Difference between $\mathop{\text{div}} \vec x$ and $\vec \nabla \cdot \vec x$? I often see the following notations for the divergence in theoretical Physics:
$$
\mathop{\text{div}} \vec x
\qquad
\left\langle \vec \nabla, \vec x \right\rangle
\qquad
\vec \nabla \cdot \vec x
$$
Similarly, $\mathop{\text{curl}} \vec x$ ($\mathop{\text{rot}} \vec x$ in German) and $\vec \nabla \times \vec x$.
Is there a difference to those notations or is it just personal preference? Are there good reasons to use either of the notations?

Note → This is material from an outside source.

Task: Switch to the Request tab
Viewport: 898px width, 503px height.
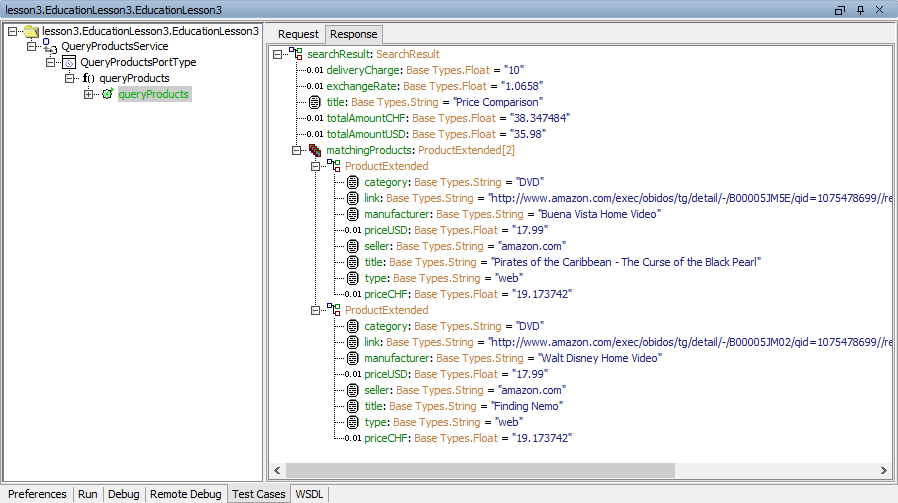Action: 298,34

I see that $\vec \nabla \times$ is international, but “curl” and “rot” are different in each language.
 A: I think the reason people like $\text{div}$ is because $\nabla$ isn't really a vector, and $\nabla\cdot$ isn't really a inner product either. That being said, I think $\nabla$ is far more readable and concise, and that most people understand that it's just a convenient shorthand notation.
A: It's personal preference - all three notations mean the same operator. 
I tend to use "$\nabla\cdot x$" when I'm working in coordinates (usually in flat $\mathbb{R}^n$) and "$\operatorname{div}x$" when I'm working on a general manifold or without coordinates. The inner product notation is helpful for remembering what the coordinate formula for the divergence, but if I want to work without coordinates, it just gets in the way.
A: The notation $\vec \nabla$ means $(\frac{\partial}{\partial x}, \frac{\partial}{\partial y},\frac{\partial}{\partial z})$. 
Then you can see why we say $\textrm{div}( \vec x) = \vec \nabla . \vec x$. Same for curl.
This notation is very usefull to remember that  curl (curl) = grad(div) - $\Delta$.
Writting $$\nabla \wedge \nabla \wedge x = \nabla ( \nabla. x)- \nabla^2 x$$ is the same formula as for the usual exterior product $\wedge$ : 
$$ a \wedge (b \wedge c) = b (a.c) - (a.b)c.$$